● Instructions for the task: Print the data once more, exactly as supplied.
#### Available data ####
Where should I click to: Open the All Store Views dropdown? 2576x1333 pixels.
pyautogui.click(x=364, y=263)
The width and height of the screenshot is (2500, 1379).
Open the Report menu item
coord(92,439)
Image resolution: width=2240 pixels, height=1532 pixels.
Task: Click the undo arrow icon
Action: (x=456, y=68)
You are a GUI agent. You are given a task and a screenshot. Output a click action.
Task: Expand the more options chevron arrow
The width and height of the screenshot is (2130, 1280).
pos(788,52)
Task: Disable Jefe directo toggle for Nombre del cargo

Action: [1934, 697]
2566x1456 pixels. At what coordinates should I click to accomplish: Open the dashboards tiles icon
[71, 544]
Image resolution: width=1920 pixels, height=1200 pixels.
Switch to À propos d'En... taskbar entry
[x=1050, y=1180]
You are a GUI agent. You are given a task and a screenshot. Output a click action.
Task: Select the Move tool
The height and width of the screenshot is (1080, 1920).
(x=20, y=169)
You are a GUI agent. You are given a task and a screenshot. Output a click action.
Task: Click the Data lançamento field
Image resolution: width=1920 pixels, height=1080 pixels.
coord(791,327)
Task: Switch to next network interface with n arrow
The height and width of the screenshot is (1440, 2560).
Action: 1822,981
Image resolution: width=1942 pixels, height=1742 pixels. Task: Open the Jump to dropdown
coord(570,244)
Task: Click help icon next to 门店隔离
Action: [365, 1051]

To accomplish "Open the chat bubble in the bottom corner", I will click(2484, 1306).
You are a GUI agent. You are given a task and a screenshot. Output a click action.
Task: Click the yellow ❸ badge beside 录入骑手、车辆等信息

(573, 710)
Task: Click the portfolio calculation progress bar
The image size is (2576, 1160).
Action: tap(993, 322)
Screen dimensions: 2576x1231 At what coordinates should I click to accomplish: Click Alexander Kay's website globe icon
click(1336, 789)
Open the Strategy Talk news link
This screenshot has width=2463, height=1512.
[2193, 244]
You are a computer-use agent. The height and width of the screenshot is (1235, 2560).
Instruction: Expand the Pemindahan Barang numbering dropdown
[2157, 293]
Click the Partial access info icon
####
● Answer for the task:
Where should I click to: Open the All Store Views dropdown? 2576x1333 pixels.
pyautogui.click(x=364, y=263)
The width and height of the screenshot is (2500, 1379).
Open the Report menu item
coord(92,439)
Image resolution: width=2240 pixels, height=1532 pixels.
Task: Click the undo arrow icon
Action: (x=456, y=68)
You are a GUI agent. You are given a task and a screenshot. Output a click action.
Task: Expand the more options chevron arrow
The width and height of the screenshot is (2130, 1280).
pos(788,52)
Task: Disable Jefe directo toggle for Nombre del cargo

Action: [1934, 697]
2566x1456 pixels. At what coordinates should I click to accomplish: Open the dashboards tiles icon
[71, 544]
Image resolution: width=1920 pixels, height=1200 pixels.
Switch to À propos d'En... taskbar entry
[x=1050, y=1180]
You are a GUI agent. You are given a task and a screenshot. Output a click action.
Task: Select the Move tool
The height and width of the screenshot is (1080, 1920).
(x=20, y=169)
You are a GUI agent. You are given a task and a screenshot. Output a click action.
Task: Click the Data lançamento field
Image resolution: width=1920 pixels, height=1080 pixels.
coord(791,327)
Task: Switch to next network interface with n arrow
The height and width of the screenshot is (1440, 2560).
Action: 1822,981
Image resolution: width=1942 pixels, height=1742 pixels. Task: Open the Jump to dropdown
coord(570,244)
Task: Click help icon next to 门店隔离
Action: [365, 1051]

To accomplish "Open the chat bubble in the bottom corner", I will click(2484, 1306).
You are a GUI agent. You are given a task and a screenshot. Output a click action.
Task: Click the yellow ❸ badge beside 录入骑手、车辆等信息

(573, 710)
Task: Click the portfolio calculation progress bar
The image size is (2576, 1160).
Action: tap(993, 322)
Screen dimensions: 2576x1231 At what coordinates should I click to accomplish: Click Alexander Kay's website globe icon
click(1336, 789)
Open the Strategy Talk news link
This screenshot has width=2463, height=1512.
[2193, 244]
You are a computer-use agent. The height and width of the screenshot is (1235, 2560).
Instruction: Expand the Pemindahan Barang numbering dropdown
[2157, 293]
Click the Partial access info icon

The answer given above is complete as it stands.